Проследив, чтобы все разулись и расселись за столиками на подушках, девица отвесила глубокий поклон, задвинула створки и пропала.
Капитан снова икнул. Я налил ему зеленого чаю из термоса. Чай оказался слишком горячим — залпом не выпьешь. Наверное, следовало попросить воды, но жать на кнопку отчего-то не поднималась рука. Взгляд мой зафиксировался на скале с водопадом, и мысли понеслись непонятно куда.
— Ик!
Я представил, как в недрах неведомой печи сжигают человеческое тело. При страшной температуре — градусов в тыщу, не меньше. Чтобы вся жидкость выпарилась, и остался один только прах. Почему-то вспомнились огурец и арбуз, состоящие из воды на девяносто с лишним процентов.
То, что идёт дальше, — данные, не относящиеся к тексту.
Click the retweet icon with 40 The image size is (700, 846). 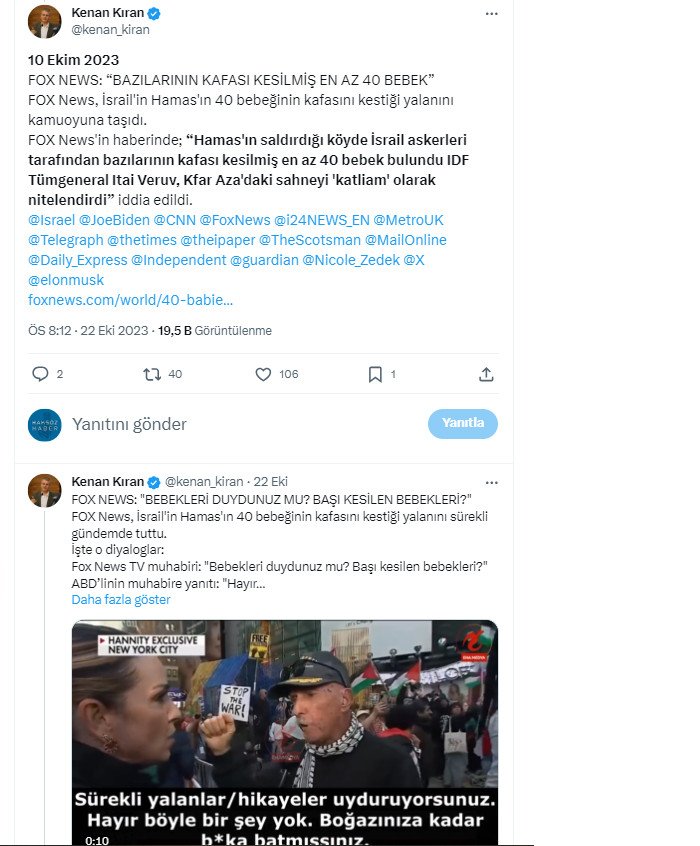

Если все мы вышли из Океана, то куда уходим потом? Допустим, завтра на меня, не дай бог, упадет кирпич. И меня точно так же принесут в крематорий и выпарят из моего тела всю воду. Что останется от того, кем был я? Именно я, а не кто-то другой? Пожалуй, только файлы в моем компьютере. Вернее, сразу в двух компьютерах — дома и на работе. Не считая электронных писем и фотографий, разосланных по компьютерам друзей-приятелей в разных странах и городах. Но компьютерная память хранится в чипах. А это же кремний! То есть — песок. Каменный прах моих мыслей, при жизни рассеянный моими же руками по белу свету.
— Ик… скъюз ми!
С одной стороны — так оно, конечно, экономичнее. Ну что такое человек? Тот же арбуз, только с чувствами. Хлипкий, хрупкий, недолговечный. Вечно мается какими-то болячками, вечно из него что-то течет. Это же сдохнуть легче: весь накопленный опыт человечества, хранимый в органике, может в любой момент вылететь в трубу от какого-нибудь метеорита или глобального потепления. А в том же камне это хранилось бы — ну, если не вечно, то уж всяко подольше, чем в стихии воды…
Вряд ли, конечно, бедняга боцман пользовался компьютером. Во что же перейдет его душа за пятьдесят три минуты сожжения? Вот если б его схоронили — тогда он постепенно влился бы в круговорот веществ живой природы. А так?